Traditional UIs were built for mechanical interaction: click this, then that, then export. As systems get smarter, the primary interface becomes intent, and the secondary interface becomes verification. A useful mental model: 

  • Autopilot: “Do the thing.” Let the assistant run with it—generate, transform, orchestrate. 
  • Cockpit: Show me what you’re doing. Live status, intermediate artifacts, confidence, costs, risks. 
  • Manual override: I’ll take it from here. Edit, constrain, roll back, pin versions, set policies. 

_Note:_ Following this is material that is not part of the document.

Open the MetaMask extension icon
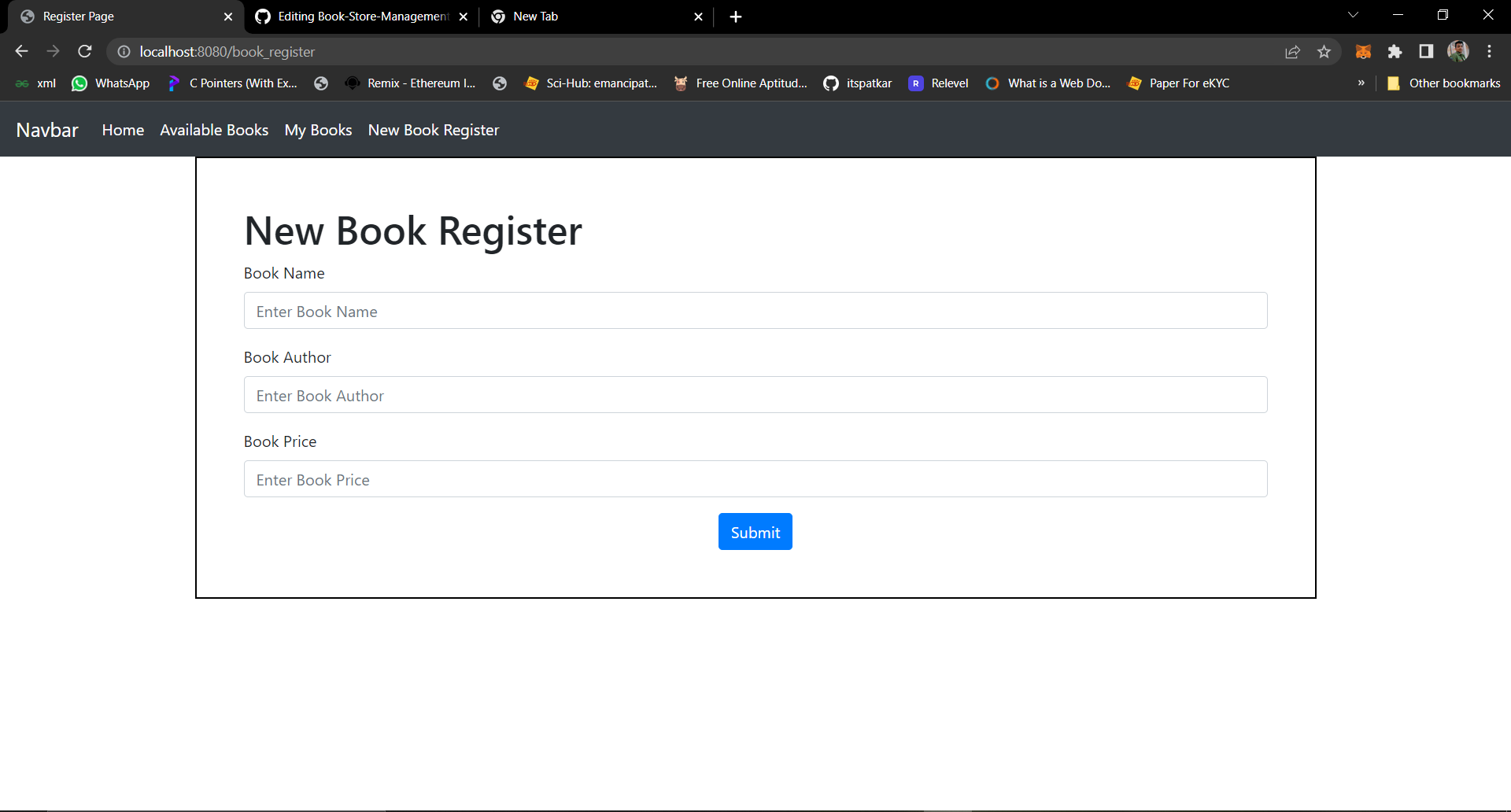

Products that thrive will choreograph these three modes. The UI gets thinner but more meaningful: fewer buttons, more levers that set guardrails, more receipts that build trust.

Lessons from History

We’ve been here before. Calculators didn’t kill spreadsheets; they made spreadsheets inevitable. Search didn’t end publishing; it ended low-value “content farms” and rewarded trustworthy brands. App stores didn’t eliminate the web; they forced clarity about what needed native performance and device access.

AI is compressing the low-value layer again. Commodity “answer sites” and single-purpose utilities look increasingly like features inside an assistant. But the systems that coordinate people, data, and guarantees—those tend to persist and even expand.

A Builder’s Litmus Test

Before investing months, run the idea through five questions:

1. Is this mostly an answer?

If yes, ship it as a prompt for an AI assistant, a template, or a plugin, not a standalone product.

2. What has to be guaranteed?

Name the SLAs, risk boundaries, and audits. If you can’t, you’re probably building a thin wrapper.

3. What proprietary context do you control?

Private data, integrations, workflows, or distribution channels that an assistant won’t have by default.

4. Where will trust be won or lost?

Show your receipts: citations, diffs, costs, approvals, rollback. Make “why this output?” obvious.

5. What becomes easier over time?

If your differentiation is “we call the model,” that advantage decays. If it’s “we encode expertise, guardrails, and networked context,” that advantage compounds. 

What to Build Now 

  • Outcome layers over models. Ship “Get me from A→B under these constraints” rather than “Here’s a tool, good luck.” 
  • Orchestrators with receipts. Chain actions, capture evidence, log decisions, make it auditable. 
  • Context engines. Connect customer data, permissions, and domain knowledge so the assistant acts with your understanding, not a generic one. 
  • Opinionated micro-UIs. Small, high-leverage surfaces: previews that invite edits, sliders that trade speed for accuracy, toggles that set risk posture. 
  • Distribution-first integrations. Live where users already are: docs, chats, CRMs, IDEs, and make your value ambient. 

The Near Future Is Hybrid 

In the short to midterm, lots of tasks will be solved by prompting alone; a meaningful fraction will still need structured interaction. You’ll ask, “Do the quarterly roll-up,” and get a solid draft. Then you’ll refine in a small, purpose-built panel that understands your chart conventions, legal disclaimers, and accounting rules. Less clicking through menus; more steering the system with high-level intent and low-friction corrections.

Takeaway

AI didn’t make my idea worthless; it revealed which part of it was commodity. The work that matters now is moving from building interfaces that do steps to building systems that deliver outcomes with guarantees. If your product’s value is “we formatted some information,” the assistant will outpace you. If your value is “we deliver the right result, with context, trust, and speed,” the assistant becomes your cofounder, not your competitor.

  1. Build for intent. 
  2. Instrument for trust. 
  3. Compound with context.

That’s how we make things that still matter when the easy parts are free.